**INPUT**:
^^^^^^^^

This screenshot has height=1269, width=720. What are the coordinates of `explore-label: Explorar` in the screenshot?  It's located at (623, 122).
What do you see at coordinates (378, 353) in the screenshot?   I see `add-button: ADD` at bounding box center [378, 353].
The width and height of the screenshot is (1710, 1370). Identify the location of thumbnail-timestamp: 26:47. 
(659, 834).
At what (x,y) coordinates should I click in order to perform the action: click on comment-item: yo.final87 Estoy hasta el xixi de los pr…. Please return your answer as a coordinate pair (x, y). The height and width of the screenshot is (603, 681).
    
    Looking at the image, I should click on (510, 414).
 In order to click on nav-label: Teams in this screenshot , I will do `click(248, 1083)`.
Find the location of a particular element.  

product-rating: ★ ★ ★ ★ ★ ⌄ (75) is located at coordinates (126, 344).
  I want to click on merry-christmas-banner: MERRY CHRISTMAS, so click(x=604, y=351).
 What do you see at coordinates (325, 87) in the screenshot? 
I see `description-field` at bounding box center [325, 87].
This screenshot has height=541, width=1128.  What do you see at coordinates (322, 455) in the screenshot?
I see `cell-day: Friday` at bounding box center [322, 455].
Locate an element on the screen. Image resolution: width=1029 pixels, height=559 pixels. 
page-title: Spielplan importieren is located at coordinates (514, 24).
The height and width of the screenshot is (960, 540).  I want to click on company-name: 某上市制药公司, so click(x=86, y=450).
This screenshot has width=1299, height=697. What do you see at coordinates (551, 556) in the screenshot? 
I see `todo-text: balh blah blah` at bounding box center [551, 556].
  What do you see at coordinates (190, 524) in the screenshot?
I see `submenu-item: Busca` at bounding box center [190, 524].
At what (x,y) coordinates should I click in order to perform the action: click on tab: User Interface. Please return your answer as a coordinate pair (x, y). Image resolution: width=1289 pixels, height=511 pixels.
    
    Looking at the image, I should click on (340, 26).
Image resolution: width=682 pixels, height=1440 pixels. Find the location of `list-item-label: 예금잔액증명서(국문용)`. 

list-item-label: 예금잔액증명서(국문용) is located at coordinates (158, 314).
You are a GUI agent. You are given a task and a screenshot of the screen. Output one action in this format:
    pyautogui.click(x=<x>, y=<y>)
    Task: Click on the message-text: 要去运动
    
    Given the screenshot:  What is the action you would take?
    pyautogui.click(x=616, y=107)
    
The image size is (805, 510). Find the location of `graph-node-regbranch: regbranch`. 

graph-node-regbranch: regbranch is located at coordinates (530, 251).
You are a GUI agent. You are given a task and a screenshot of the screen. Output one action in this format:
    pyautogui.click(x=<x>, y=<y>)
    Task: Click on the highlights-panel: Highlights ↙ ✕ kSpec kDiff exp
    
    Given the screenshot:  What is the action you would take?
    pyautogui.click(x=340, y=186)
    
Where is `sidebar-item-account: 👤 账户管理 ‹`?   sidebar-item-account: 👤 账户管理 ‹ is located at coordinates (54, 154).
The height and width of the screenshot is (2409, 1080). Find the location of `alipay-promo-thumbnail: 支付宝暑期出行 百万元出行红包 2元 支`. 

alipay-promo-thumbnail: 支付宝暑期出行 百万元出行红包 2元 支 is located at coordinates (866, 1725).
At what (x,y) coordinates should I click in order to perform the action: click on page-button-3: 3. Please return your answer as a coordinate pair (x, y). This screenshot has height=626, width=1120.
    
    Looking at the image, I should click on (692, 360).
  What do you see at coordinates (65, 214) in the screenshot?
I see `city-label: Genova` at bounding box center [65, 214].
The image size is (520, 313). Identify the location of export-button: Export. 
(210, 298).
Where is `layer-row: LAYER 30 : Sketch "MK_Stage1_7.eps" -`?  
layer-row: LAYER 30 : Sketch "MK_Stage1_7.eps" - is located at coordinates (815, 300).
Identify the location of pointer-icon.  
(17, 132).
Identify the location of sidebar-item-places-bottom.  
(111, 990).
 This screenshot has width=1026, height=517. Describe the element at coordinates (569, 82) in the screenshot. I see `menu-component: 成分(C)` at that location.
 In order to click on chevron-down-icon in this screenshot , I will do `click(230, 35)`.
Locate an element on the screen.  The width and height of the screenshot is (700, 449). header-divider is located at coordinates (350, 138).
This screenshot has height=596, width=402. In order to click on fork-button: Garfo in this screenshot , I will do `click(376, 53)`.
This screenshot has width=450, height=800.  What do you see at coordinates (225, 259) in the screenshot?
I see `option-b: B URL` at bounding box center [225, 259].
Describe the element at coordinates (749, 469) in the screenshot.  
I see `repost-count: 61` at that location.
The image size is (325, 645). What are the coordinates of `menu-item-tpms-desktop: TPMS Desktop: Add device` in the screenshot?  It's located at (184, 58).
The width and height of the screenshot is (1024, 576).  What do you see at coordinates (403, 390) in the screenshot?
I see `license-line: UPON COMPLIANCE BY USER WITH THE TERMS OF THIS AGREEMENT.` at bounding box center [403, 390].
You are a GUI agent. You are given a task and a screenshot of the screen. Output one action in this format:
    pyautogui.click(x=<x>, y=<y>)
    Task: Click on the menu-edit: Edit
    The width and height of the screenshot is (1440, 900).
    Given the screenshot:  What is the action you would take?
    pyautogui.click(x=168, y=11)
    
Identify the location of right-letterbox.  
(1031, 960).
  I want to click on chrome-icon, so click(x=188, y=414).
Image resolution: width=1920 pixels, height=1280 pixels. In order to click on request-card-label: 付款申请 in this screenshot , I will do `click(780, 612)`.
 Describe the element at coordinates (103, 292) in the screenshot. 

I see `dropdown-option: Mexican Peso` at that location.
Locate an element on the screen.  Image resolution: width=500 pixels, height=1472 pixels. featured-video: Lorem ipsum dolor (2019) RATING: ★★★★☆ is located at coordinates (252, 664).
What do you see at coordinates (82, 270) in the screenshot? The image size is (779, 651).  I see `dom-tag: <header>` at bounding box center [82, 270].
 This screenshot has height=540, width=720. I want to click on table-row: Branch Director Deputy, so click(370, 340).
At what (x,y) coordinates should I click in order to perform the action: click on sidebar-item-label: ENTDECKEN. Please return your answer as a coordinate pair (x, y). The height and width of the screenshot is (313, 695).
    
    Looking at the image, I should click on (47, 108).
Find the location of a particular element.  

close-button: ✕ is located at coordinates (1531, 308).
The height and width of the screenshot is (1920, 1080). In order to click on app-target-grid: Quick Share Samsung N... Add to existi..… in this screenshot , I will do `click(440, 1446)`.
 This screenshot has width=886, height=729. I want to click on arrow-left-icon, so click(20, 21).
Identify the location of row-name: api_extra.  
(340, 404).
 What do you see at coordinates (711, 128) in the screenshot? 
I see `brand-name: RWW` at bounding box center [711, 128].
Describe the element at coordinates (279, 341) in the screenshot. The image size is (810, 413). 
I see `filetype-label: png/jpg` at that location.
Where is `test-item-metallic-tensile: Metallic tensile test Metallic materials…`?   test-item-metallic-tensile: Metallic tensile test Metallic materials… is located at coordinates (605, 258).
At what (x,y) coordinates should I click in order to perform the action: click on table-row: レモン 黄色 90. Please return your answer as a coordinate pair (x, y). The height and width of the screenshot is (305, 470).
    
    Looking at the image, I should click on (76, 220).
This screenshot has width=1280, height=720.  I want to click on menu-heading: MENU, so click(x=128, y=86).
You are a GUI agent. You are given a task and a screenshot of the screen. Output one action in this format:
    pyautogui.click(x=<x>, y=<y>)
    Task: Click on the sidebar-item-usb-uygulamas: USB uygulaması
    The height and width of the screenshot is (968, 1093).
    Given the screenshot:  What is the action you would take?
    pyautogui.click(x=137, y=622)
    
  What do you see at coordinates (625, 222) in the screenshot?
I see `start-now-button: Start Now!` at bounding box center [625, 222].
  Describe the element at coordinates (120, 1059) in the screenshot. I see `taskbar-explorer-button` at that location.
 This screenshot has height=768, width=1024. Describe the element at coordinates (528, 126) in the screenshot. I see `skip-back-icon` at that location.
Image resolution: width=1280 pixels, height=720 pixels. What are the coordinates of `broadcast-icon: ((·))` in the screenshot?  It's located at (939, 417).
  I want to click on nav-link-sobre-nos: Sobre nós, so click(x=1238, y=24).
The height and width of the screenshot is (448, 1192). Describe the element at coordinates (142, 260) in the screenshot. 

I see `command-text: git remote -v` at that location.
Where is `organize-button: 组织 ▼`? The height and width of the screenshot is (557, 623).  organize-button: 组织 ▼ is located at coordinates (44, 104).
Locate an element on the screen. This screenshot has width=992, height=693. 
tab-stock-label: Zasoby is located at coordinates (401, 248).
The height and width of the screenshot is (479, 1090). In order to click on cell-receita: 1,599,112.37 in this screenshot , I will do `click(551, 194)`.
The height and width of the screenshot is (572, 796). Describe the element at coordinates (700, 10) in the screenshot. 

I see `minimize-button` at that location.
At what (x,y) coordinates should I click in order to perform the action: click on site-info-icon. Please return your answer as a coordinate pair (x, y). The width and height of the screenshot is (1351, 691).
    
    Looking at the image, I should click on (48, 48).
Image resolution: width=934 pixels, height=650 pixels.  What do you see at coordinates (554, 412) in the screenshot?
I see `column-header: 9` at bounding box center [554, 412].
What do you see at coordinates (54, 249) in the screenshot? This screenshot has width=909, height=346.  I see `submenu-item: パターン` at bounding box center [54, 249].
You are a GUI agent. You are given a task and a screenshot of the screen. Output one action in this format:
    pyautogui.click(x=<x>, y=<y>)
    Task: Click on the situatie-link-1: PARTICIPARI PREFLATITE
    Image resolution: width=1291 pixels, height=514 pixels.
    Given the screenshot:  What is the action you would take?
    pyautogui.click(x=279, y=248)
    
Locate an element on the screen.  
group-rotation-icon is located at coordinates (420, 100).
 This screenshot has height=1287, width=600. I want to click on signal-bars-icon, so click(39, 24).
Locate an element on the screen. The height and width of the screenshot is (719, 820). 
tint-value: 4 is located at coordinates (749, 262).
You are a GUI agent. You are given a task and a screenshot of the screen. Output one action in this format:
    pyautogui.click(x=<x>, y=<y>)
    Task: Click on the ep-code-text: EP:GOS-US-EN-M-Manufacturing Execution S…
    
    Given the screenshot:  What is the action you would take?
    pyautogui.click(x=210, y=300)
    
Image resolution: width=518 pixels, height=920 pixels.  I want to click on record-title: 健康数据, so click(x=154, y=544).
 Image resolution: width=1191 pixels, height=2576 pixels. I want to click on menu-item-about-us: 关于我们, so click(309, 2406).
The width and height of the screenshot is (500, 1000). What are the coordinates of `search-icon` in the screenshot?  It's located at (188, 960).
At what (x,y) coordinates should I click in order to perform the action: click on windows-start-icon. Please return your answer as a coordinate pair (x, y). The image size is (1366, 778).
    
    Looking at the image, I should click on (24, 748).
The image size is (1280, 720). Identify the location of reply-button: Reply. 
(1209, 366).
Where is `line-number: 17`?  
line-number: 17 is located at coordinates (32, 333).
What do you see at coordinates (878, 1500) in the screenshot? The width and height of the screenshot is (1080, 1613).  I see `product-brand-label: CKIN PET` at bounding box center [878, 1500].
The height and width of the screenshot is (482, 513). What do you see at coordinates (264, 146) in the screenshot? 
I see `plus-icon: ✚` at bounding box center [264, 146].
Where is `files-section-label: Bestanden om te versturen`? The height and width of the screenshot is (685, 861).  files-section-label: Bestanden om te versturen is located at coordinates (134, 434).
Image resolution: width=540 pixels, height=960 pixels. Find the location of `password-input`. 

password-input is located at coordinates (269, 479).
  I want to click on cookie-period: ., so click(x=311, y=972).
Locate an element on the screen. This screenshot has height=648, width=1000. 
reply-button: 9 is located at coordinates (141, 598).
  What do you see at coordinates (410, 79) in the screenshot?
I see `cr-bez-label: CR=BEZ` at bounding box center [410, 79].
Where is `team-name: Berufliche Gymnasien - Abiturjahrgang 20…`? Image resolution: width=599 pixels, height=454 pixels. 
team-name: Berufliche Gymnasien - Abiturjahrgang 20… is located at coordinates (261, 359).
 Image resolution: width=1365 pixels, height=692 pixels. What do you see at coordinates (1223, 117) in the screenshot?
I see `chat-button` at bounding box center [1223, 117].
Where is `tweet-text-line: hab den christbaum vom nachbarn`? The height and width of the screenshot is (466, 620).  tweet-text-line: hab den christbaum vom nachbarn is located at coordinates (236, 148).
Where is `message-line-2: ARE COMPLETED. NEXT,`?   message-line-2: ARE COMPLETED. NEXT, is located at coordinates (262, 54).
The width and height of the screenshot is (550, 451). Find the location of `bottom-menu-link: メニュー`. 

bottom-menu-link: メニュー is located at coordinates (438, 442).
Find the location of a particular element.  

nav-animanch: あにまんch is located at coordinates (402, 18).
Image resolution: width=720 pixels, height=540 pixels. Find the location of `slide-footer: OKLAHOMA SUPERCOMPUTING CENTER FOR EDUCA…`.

^^^^^^^^

**WHAT IS NEEDED**: Select and copy every line of the data above that contains the string "size". Case matters.

**RESPONSE BOX**:
The image size is (805, 510). Find the location of `graph-node-regbranch: regbranch`. 
The image size is (520, 313). Identify the location of export-button: Export. 
The image size is (325, 645). What are the coordinates of `menu-item-tpms-desktop: TPMS Desktop: Add device` in the screenshot?  It's located at (184, 58).
What do you see at coordinates (82, 270) in the screenshot? The image size is (779, 651).  I see `dom-tag: <header>` at bounding box center [82, 270].
Describe the element at coordinates (279, 341) in the screenshot. The image size is (810, 413). 
At what (x,y) coordinates should I click in order to perform the action: click on windows-start-icon. Please return your answer as a coordinate pair (x, y). The image size is (1366, 778).
The image size is (1280, 720). Identify the location of reply-button: Reply. 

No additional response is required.